* **Passage shown**
As a result, both operating income as a percent of sales and the return on assets declined in the second quarter of 2009 from the second quarter of 2008.
Door Segment
Door segment sales of $3,862,000 for the second quarter of 2009 were virtually identical to the comparable 2008 quarter despite the decline in construction activity over the past year. Sales during a specific quarter can be heavily influenced by customer requests to either accelerate or delay shipments of jobs to better coincide with their own construction schedules. Sales are also influenced by the level of construction activity but the effect is generally slower to appear as the products supplied by this segment, when sold for new construction, are some of the last items installed on a project. Thus, although sales remained constant, the backlog at July 4, 2009 was approximately 45% lower than the backlog at June 28, 2008.

* **Exercise aim**
Please answer these from the door segment passage:
(a) What were Door segment sales for the second quarter of 2009?
(b) Which two measures declined in the second quarter of 2009 from the second quarter of 2008?
(c) How did the backlog at July 4, 2009 compare with the backlog at June 28, 2008?
The data after the door segment passage is separate material with no link to it.

* **Source data**
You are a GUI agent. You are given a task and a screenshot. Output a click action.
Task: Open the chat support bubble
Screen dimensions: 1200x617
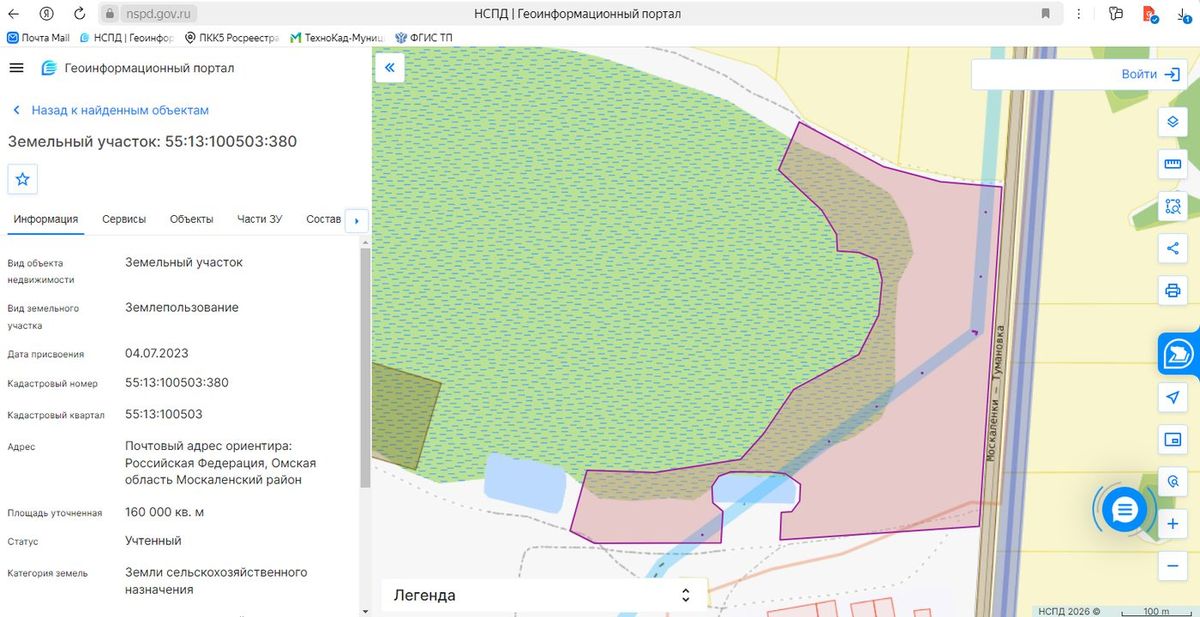point(1125,510)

* **Finished task**
(a) $3,862,000.
(b) Operating income as a percent of sales and the return on assets.
(c) It was approximately 45% lower.